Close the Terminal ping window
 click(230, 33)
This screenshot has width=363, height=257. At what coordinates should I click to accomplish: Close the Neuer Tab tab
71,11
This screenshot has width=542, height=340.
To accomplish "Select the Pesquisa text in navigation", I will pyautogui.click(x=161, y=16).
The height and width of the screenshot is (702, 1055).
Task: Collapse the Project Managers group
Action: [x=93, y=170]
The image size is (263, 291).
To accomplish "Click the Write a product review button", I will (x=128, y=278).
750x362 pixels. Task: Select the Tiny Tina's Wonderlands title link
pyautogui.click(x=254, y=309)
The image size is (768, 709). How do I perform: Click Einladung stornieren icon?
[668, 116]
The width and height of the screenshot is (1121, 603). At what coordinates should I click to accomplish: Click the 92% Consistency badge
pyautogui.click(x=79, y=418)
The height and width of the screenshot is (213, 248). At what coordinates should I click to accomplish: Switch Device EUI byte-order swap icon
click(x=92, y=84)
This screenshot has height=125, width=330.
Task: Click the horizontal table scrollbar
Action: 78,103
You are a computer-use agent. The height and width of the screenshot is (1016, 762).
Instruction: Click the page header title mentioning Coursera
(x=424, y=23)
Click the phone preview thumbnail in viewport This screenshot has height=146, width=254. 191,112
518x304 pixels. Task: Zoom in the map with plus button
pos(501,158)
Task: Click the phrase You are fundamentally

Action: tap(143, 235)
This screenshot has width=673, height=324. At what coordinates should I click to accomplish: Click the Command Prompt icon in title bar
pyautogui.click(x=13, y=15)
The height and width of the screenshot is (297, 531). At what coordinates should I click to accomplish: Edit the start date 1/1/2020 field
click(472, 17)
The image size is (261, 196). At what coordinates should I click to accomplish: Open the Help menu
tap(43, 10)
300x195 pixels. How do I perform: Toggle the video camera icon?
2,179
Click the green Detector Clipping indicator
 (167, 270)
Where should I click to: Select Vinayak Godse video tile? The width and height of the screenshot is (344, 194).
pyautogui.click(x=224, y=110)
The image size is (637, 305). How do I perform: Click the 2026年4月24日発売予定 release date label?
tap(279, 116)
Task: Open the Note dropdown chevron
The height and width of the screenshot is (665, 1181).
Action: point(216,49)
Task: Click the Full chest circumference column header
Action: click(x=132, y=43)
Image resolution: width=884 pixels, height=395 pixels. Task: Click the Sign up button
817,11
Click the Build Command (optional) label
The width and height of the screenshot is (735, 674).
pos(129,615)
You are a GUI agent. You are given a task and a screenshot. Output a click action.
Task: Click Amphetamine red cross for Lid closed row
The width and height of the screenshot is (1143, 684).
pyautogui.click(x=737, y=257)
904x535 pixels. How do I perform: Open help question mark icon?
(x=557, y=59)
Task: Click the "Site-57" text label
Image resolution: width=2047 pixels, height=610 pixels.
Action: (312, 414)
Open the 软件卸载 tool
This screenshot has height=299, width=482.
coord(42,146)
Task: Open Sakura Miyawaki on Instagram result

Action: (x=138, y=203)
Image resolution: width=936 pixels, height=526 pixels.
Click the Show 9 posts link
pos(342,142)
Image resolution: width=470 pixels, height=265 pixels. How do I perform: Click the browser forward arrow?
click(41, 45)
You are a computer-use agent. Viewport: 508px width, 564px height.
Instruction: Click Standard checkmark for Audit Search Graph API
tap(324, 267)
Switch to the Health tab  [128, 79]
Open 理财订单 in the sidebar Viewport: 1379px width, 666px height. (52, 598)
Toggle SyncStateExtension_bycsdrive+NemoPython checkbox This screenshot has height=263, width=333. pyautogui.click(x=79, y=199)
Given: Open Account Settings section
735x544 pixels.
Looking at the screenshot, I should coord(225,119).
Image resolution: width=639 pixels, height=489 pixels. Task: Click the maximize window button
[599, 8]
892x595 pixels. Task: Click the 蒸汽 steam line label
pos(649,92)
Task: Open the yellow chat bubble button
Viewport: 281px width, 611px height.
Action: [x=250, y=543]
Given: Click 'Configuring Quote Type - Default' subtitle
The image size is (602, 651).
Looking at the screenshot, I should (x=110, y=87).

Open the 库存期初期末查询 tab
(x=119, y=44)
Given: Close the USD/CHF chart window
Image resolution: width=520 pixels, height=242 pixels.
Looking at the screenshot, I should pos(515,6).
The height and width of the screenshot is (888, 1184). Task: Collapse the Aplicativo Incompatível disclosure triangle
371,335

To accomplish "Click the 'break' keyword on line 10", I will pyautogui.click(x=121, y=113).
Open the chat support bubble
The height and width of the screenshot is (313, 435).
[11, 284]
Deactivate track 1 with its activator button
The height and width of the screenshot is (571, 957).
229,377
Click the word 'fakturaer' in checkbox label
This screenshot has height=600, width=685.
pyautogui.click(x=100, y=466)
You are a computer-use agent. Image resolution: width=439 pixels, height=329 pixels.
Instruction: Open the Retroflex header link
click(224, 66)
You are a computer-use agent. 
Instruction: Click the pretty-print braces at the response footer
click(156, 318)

__Activity__: An exact copy of every line above is needed.

__Task response__:
Close the Terminal ping window
 click(230, 33)
This screenshot has width=363, height=257. At what coordinates should I click to accomplish: Close the Neuer Tab tab
71,11
This screenshot has width=542, height=340.
To accomplish "Select the Pesquisa text in navigation", I will pyautogui.click(x=161, y=16).
The height and width of the screenshot is (702, 1055).
Task: Collapse the Project Managers group
Action: [x=93, y=170]
The image size is (263, 291).
To accomplish "Click the Write a product review button", I will (x=128, y=278).
750x362 pixels. Task: Select the Tiny Tina's Wonderlands title link
pyautogui.click(x=254, y=309)
The image size is (768, 709). How do I perform: Click Einladung stornieren icon?
[668, 116]
The width and height of the screenshot is (1121, 603). At what coordinates should I click to accomplish: Click the 92% Consistency badge
pyautogui.click(x=79, y=418)
The height and width of the screenshot is (213, 248). At what coordinates should I click to accomplish: Switch Device EUI byte-order swap icon
click(x=92, y=84)
This screenshot has height=125, width=330.
Task: Click the horizontal table scrollbar
Action: 78,103
You are a computer-use agent. The height and width of the screenshot is (1016, 762).
Instruction: Click the page header title mentioning Coursera
(x=424, y=23)
Click the phone preview thumbnail in viewport This screenshot has height=146, width=254. 191,112
518x304 pixels. Task: Zoom in the map with plus button
pos(501,158)
Task: Click the phrase You are fundamentally

Action: tap(143, 235)
This screenshot has width=673, height=324. At what coordinates should I click to accomplish: Click the Command Prompt icon in title bar
pyautogui.click(x=13, y=15)
The height and width of the screenshot is (297, 531). At what coordinates should I click to accomplish: Edit the start date 1/1/2020 field
click(472, 17)
The image size is (261, 196). At what coordinates should I click to accomplish: Open the Help menu
tap(43, 10)
300x195 pixels. How do I perform: Toggle the video camera icon?
2,179
Click the green Detector Clipping indicator
 (167, 270)
Where should I click to: Select Vinayak Godse video tile? The width and height of the screenshot is (344, 194).
pyautogui.click(x=224, y=110)
The image size is (637, 305). How do I perform: Click the 2026年4月24日発売予定 release date label?
tap(279, 116)
Task: Open the Note dropdown chevron
The height and width of the screenshot is (665, 1181).
Action: point(216,49)
Task: Click the Full chest circumference column header
Action: click(x=132, y=43)
Image resolution: width=884 pixels, height=395 pixels. Task: Click the Sign up button
817,11
Click the Build Command (optional) label
The width and height of the screenshot is (735, 674).
pos(129,615)
You are a GUI agent. You are given a task and a screenshot. Output a click action.
Task: Click Amphetamine red cross for Lid closed row
The width and height of the screenshot is (1143, 684).
pyautogui.click(x=737, y=257)
904x535 pixels. How do I perform: Open help question mark icon?
(x=557, y=59)
Task: Click the "Site-57" text label
Image resolution: width=2047 pixels, height=610 pixels.
Action: (312, 414)
Open the 软件卸载 tool
This screenshot has height=299, width=482.
coord(42,146)
Task: Open Sakura Miyawaki on Instagram result

Action: (x=138, y=203)
Image resolution: width=936 pixels, height=526 pixels.
Click the Show 9 posts link
pos(342,142)
Image resolution: width=470 pixels, height=265 pixels. How do I perform: Click the browser forward arrow?
click(41, 45)
You are a computer-use agent. Viewport: 508px width, 564px height.
Instruction: Click Standard checkmark for Audit Search Graph API
tap(324, 267)
Switch to the Health tab  [128, 79]
Open 理财订单 in the sidebar Viewport: 1379px width, 666px height. (52, 598)
Toggle SyncStateExtension_bycsdrive+NemoPython checkbox This screenshot has height=263, width=333. pyautogui.click(x=79, y=199)
Given: Open Account Settings section
735x544 pixels.
Looking at the screenshot, I should coord(225,119).
Image resolution: width=639 pixels, height=489 pixels. Task: Click the maximize window button
[599, 8]
892x595 pixels. Task: Click the 蒸汽 steam line label
pos(649,92)
Task: Open the yellow chat bubble button
Viewport: 281px width, 611px height.
Action: [x=250, y=543]
Given: Click 'Configuring Quote Type - Default' subtitle
The image size is (602, 651).
Looking at the screenshot, I should (x=110, y=87).

Open the 库存期初期末查询 tab
(x=119, y=44)
Given: Close the USD/CHF chart window
Image resolution: width=520 pixels, height=242 pixels.
Looking at the screenshot, I should pos(515,6).
The height and width of the screenshot is (888, 1184). Task: Collapse the Aplicativo Incompatível disclosure triangle
371,335

To accomplish "Click the 'break' keyword on line 10", I will pyautogui.click(x=121, y=113).
Open the chat support bubble
The height and width of the screenshot is (313, 435).
[11, 284]
Deactivate track 1 with its activator button
The height and width of the screenshot is (571, 957).
229,377
Click the word 'fakturaer' in checkbox label
This screenshot has height=600, width=685.
pyautogui.click(x=100, y=466)
You are a computer-use agent. Image resolution: width=439 pixels, height=329 pixels.
Instruction: Open the Retroflex header link
click(224, 66)
You are a computer-use agent. 
Instruction: Click the pretty-print braces at the response footer
click(156, 318)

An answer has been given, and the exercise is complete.